Socially it implies the cessation of all place-hunting, of the cult of the ‘star’, an open eye both upwards and downwards, especially in the choice of one’s more intimate friends, and pleasure in private life as well as courage to enter public life.
Culturally it means a return from the newspaper and radio to the book, from feverish activity to unhurried leisure, from dissipation to recollection, from sensationalism to reflection, from virtuosity to art, from snobbery to modesty, from extravagance to moderation.
Quantities are competitive; qualities complementary.”
To assert the importance of quality at a time when the Nazis were indeed levelling down was brave, though less so than Bonhoeffer’s conspiracy to kill Hitler, which led to him being hanged just before the Nazi regime collapsed, two weeks before his concentration camp was liberated by American troops.
But I think this hymn to Quality is timely. As we look around the media today, as we take the temper in political and social matters, do we see the worship of quantity or of quality? Do we see relentless personal competition and the descent to the lowest common denominator, or the elevation of complementary qualities? Do we see the wish to celebrate quality, or the desire to silence those who do not agree with us? Are our social dealings increasingly friendly and, in the good sense, discriminating, or are they increasingly bad-tempered and disrespectful? Do we seek to pursue private quality, or public discord?
As that person of quality, Peter Drucker, would say, To ask these questions is to answer them.
There are, of course, honourable exceptions, but the direction of traffic is unmistakable. Differences of opinion should be exercised with respect for other points of view. The truth is multi-faceted and the way towards truth is through calm reflection and debate, not by silencing opponents.

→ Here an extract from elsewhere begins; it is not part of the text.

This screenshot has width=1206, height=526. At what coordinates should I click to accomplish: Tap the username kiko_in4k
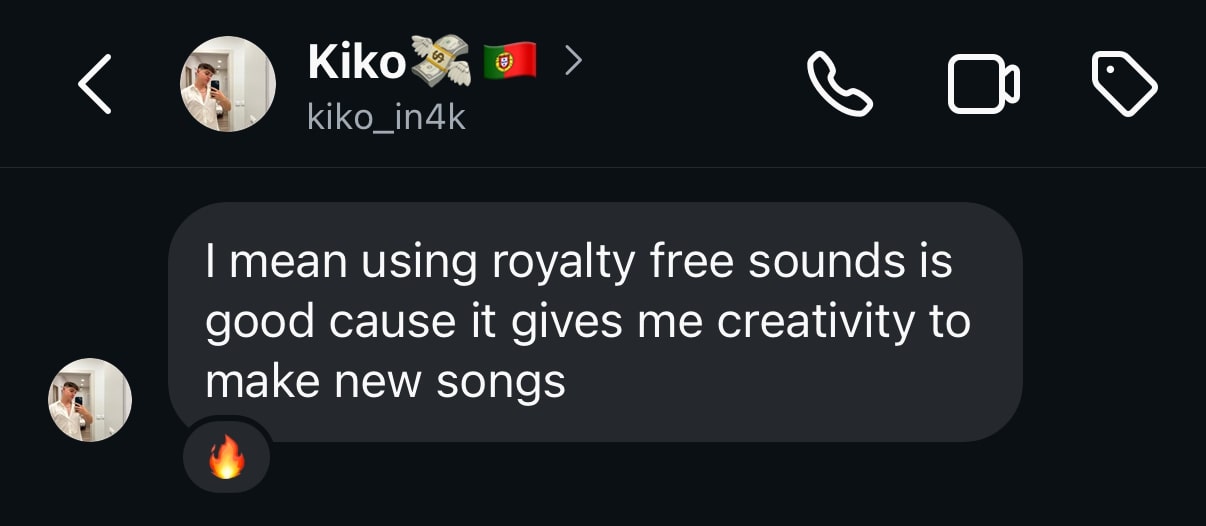[386, 118]
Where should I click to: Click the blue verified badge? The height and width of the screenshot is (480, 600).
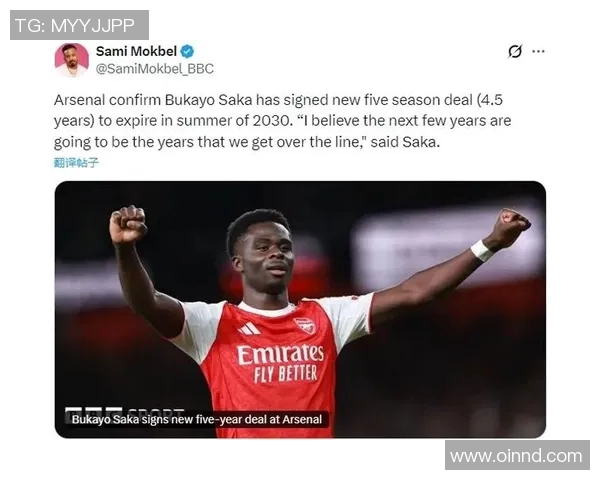pyautogui.click(x=187, y=51)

Sadly, I think it’s likely that social media – what one might perhaps term antisocial media – have exacerbated divisions and intolerance. It is rarely the pursuit of quality and open-minded enquiry. No doubt social media are not solely responsible for the eclipse of quality, and there are nuggets of gold amongst the flood of dross. But if we ask ourselves whether we would not be better off without Twitter or Facebook, I know my reply. The cessation of low-quality propaganda and personal insults would have a purifying effect on the air we breathe.
Here are some hypotheses that might be generated on the subject by the 80/20 principle:
- The large majority of “stuff” published on social media is of little or negative value
- We should be more sparing in what we publish and read
- Rather than try to maximize our output, we should restrict it to only our higher-quality thoughts and images
- Rather than try to maximize our number of followers, we should try to maximize their quality
- We should strive to drive out all abusive and disrespectful posts, treating them with what the twentieth-century Labour politician, George Brown, called “a complete ignoral.” Ignore, remove, block, but do not retaliate in kind.
- Less is always more
- We should consider removing ourselves entirely from a polluted medium.
In keeping with my new resolution, here endeth this post.
The extracts are taken from the Fontana books 1959 edition of Letters & Papers from Prison, pages 143-144, which I’m pleased to say is still in print and inexpensive. Highly recommended. I bought the book in Cambridge, England, on July 25, 1967 for three shillings and sixpence.